A Rebel on Sunday
I WANT TO WRITE ALL THESE IDEAS DOWN BEFORE I FORGET this unforgettable day -- a day spent in squalor watching the big screen, hearing the reel spinning, brightened 50-year-old celluloid flickering before our eyes, revealing the magic that will always be the movies. This year marks the first time in over 30 years that movies play at the historic Plaza theater (Trust me, the history is kind of drawled out and boring, though the theater itself, in all its art deco spectacle, is admittedly pretty fancy). Anyway, the however-formed Plaza Theater Film Festival Committee actually got permission to borrow/hoard original 35 mm prints of classics such as The Wizard of Oz, Casablanca, 2001: A Space Odyssey, King Kong, Giant, and nearly 60 others so they could be screened daily for 10 glorious days in August. For nearly two weeks I almost hoped I'd be fired from/quit my job so I could catch all of them. But alas, I need financial sustenance aka gas money so I could make it all the way to the Plaza Theater in the first place.
James Dean. What other name would silence a movie house? Which other movie idol is greater than he or more legendary? What's more, how could anyone turn down the chance to watch him on the big screen, the way audiences everywhere had first seen him play the role that immortalized him? I clutched my ticket eagerly as we waited in a line that stretched around the block.

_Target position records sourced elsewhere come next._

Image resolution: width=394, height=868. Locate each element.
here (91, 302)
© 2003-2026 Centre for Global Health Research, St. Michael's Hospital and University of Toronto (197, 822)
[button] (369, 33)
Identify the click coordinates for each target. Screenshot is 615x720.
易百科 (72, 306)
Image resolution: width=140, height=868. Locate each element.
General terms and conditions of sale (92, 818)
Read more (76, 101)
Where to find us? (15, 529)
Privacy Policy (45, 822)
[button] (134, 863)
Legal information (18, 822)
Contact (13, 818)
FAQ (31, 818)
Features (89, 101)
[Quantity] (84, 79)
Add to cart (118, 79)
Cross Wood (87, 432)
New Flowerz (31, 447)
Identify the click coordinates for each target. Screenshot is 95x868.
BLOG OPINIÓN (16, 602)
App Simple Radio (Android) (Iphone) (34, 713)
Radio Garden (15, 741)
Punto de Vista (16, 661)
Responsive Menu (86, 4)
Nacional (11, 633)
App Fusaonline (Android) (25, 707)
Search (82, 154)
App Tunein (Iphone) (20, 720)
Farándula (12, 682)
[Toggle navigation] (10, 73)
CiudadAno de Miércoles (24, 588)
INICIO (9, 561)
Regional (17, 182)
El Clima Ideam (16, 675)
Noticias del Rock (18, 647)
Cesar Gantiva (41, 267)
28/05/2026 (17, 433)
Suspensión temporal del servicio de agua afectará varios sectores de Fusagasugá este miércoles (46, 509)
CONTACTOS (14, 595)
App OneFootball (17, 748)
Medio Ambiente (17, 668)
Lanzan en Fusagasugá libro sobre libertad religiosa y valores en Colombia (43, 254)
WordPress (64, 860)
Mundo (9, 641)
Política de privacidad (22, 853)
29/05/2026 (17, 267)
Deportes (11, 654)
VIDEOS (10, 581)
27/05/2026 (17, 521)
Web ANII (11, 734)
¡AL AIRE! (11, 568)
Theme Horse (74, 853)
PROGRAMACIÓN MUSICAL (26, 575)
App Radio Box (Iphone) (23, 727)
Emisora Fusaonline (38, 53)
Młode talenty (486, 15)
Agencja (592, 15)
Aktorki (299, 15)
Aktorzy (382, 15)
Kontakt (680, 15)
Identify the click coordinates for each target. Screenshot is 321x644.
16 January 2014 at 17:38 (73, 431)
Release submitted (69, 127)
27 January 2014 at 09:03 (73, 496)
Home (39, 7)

I'd seen Rebel Without a Cause before, in my high school history class, as a way of showing us all perhaps some kind of archetype for the way we were (as teens). Many of my peers did not agree with its logic, nor did they think the movie was all that good. I held out, waiting for this film to give me some answers, since it was touted to be the first real film about what it was to be a teenager. I was affected, but at the same time freaked out at its unabashed and semi-crazed main characters. Now, I think I get it, though I am no longer a teenager. It's an old-fashioned movie that tried hard to depict the things inner-torment does to the trapped adolescent mind. "Eagerness" could be a key word, as could "restless." I could describe my teen years this way, though separated from Rebel by half a century. I didn't know at the time how to describe what it was. But neither did Jim Stark or Plato or Judy. Also, given the context of 50s era America and the rise of fear that gave way to the 60s, it is not surprising that this movie was made. Rather, it was just waiting for someone to play the role genuinely. It is a shame that there is no one to do this in the cinema of today as James had done in the early 50s. We do get teen movies, no doubt. Several examples include Juno, whimsy smash hit/strange dialogue. Thumbsucker, underdog and underseen performances. Clueless, pleasant updated adaptation. American Pie, High School Musical, spare me. Carrie, The Exorcist, heavy on the metaphor and bloody terror. Thirteen, though I do truly hate that movie, makes for a pretty close race in the quest to uncover the secrets of adolescence, but in the end, Rebel Without a Cause is what these movies cannot be. Sincere.
Unfortunately, I can't figure out how to fit all of these other ideas in without sounding pedantic. These topics are perhaps best left for the blog whenever I reprise the subject.
- The Father/Son relationship
- Teenagers' understanding of life
- James Dean and the Beats movement
- My James Dean movie I bought on Amazon
If there is one thing I am certain of gaining from this experience, it's the hope that they'll do this all again next year.